* **Tasks**
1. In the forum thread about loving a Saudi man on a student visa, what kind of visa does Gaby say he holds?
2. Continue the forum thread about loving a Saudi man on a student visa, picking up right after its final sentence.

* **Text passage**
In Love With A Saudi Man Who Is On A Student Visa

Here we go again. Where have I heard this before? Warning sign: the Saudi man not telling his family about his non-Saudi love. And I betcha he hasn’t told her about not being able to marry while on a Saudi government scholarship or even the Saudi marriage permission. Great comments at the end of Gaby’s question!


Posted by gabiab
March 17, 2011

My name is Gaby and in my opinion, I’m in a difficult situation. I met a guy from Saudi Arabia who is here in the U.S.A. to study English and go to college. He has a student visa (F-1) and we are very much in love but his family doesn’t know about me.

I’m Catholic and Mexican so there are differences between both cultures. Of course, my parents are very happy with the relationship but what really concerns me is his family. He doesn’t want to tell them and if what if we want to get married someday? Is it possible when he is here on a student visa?

I will soon be a U.S. citizen, currently have my greencard. I need some advice on what to do. Sometimes I feel like his family wont ever accept me and it scares me cause I really love him and he has proved to me that he does too! I’m willing to do a lot for this relationship!

Need Answers
March 17, 2011 • 2:14 pm

Gaby, you are indeed in a tough situation. Please tread carefully here. There are several issues here that need to be addressed. First of all the student visa. The issue here is that this guy may very well just be here to study and eventually go back home after all is said and done. Many times this is what happens, not necessarily because of the guy but his family. The second issue is the difference in religion/culture. Although there may be similarities between Islam and Christianity, there are differences as well. The differences in culture may also be something that cannot be easily accommodated. Lastly and most importantly, the fact that he has NOT told his parents about you is of great concern. You have probably noticed quite a few threads/posts here where women (such as yourself) have been in relationships with Muslim men and they can’t/won’t tell their parents because they are too scared or don’t feel that the time is right. The fact of the matter is that these guys deep down know that their families probably won’t accept these girls or that there would be such a struggle that they feel that it wouldn’t be worth it. I’m not sure how long you have been with this guy but if you really want to have an idea of what direction this relationship is heading, I would highly suggest that you have him introduce/tell his family about you. This may sound like you are giving him an ultimatum and in a sense it is. But it is necessary (in my opinion) to avoid loss of time and investing more into this relationship only to see that it doesn’t work out in the end and you are left with a lot of hurt. Sometimes we go into situations with the best of intentions thinking that any and all obstacles can be overcome. The fact of the matter is that sometimes these obstacles are just too great and they are that way for a reason. I hope that this helps and it finds you in good spirit.

María M
March 17, 2011 • 11:23 pm

As salamu alaykum Gaby,

I would emphasize he is far from home, he is alone, nobody is watching, he is behaving different from his expected behaviour as Muslim, I don´t know how he has shown to you that he loves you, but I will tell you something that may open your eyes.

* **Dataset excerpt**
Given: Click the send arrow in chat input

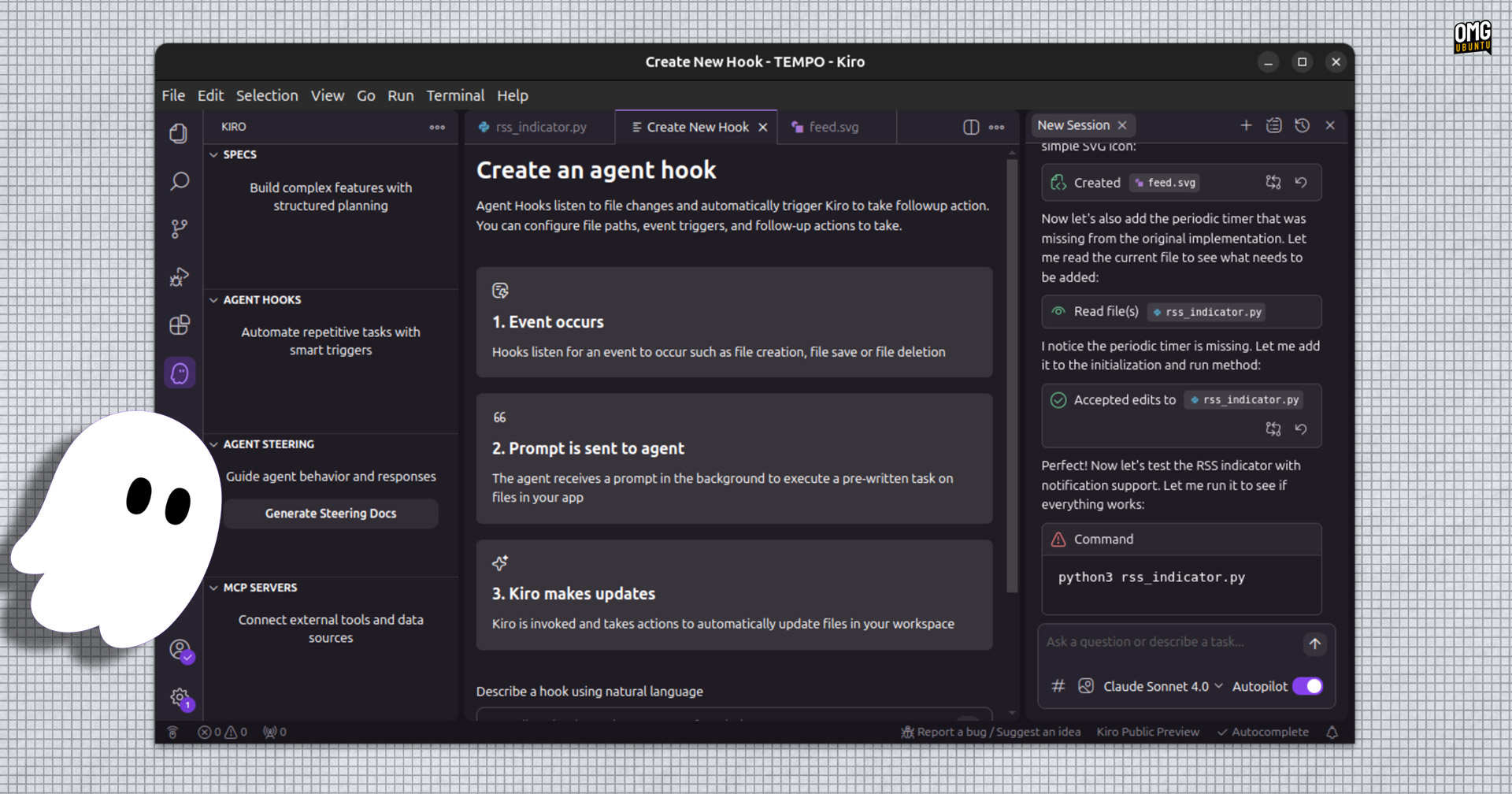Looking at the screenshot, I should click(x=1314, y=644).
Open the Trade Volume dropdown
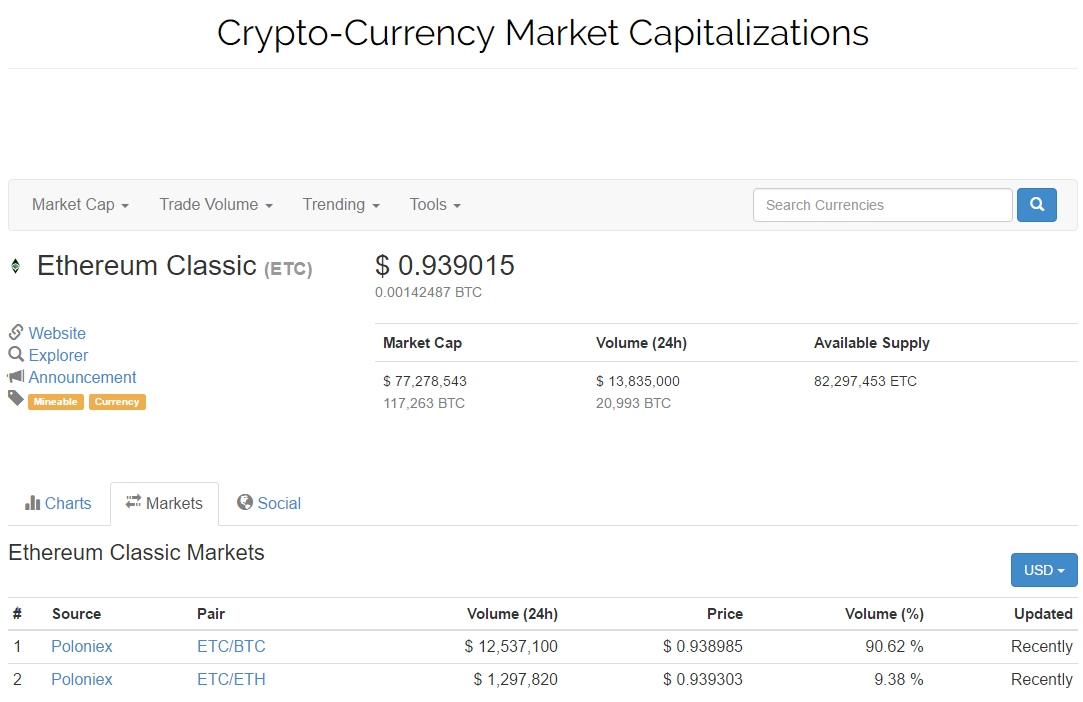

* **Responses**
1. A student visa (F-1).

2.
A Muslim man if he is interested in a woman should propose her, then the first thing to think about is marriage, not the last one. An other clue is that for him parents aproval of this relationship is important, he cannot date with you or any other woman…ask him about dating, proposing, parents approval? Talk to him directly about what is going on with both of you, it is not enough he loves you and is showing it to you, the main ways that a Muslim man should show are not shown by him, here. Why is he hidden you from his parents? Do you want to be a secret in his life? Do you deserve that? If you marry and have children what will happen? Think about it.

All my Unconditional Love and Respect,
María Editor

March 18, 2011 • 5:42 am


I am a Saudi student also studying at Penn State, PA. Now, my advice for you is be careful with your relationship, I am afraid he just looking for someone to enjoy his live with! Ask him from which city in Saudi Arabia, if he is from Jadah then his his family may accept you as a wife for there son. If he is from other place like Riyadh or Quseem, then his family will not accept this. I am telling this for you because I don’t like you ending with bad experience with one Saudi then you are going to generalize this.

March 18, 2011 • 6:07 am

Mohammad, thanks for your comment. I’m curious, why is there such a difference in attitudes between Jeddah and Riyadh?

Wael Editor

March 18, 2011 • 6:49 am

Jadah city is near the holy city” Makkah” for this reason, Jadah population is a combination of diverse people from all the world and it is easy for them to accept others even if they are different.

March 18, 2011 • 6:00 am

Dear Gaby,

I think you should carefully think about this relationship. Ask him to introduce you to his parents. I think he is afraid to tell his parents because the different in religions. Your parents seems to be open-minded. So why do not you tell him that he can tell his family that you (Gaby) may get a Muslim one day down the road. I think this may help him to introduce you to his parents. I hope this would help.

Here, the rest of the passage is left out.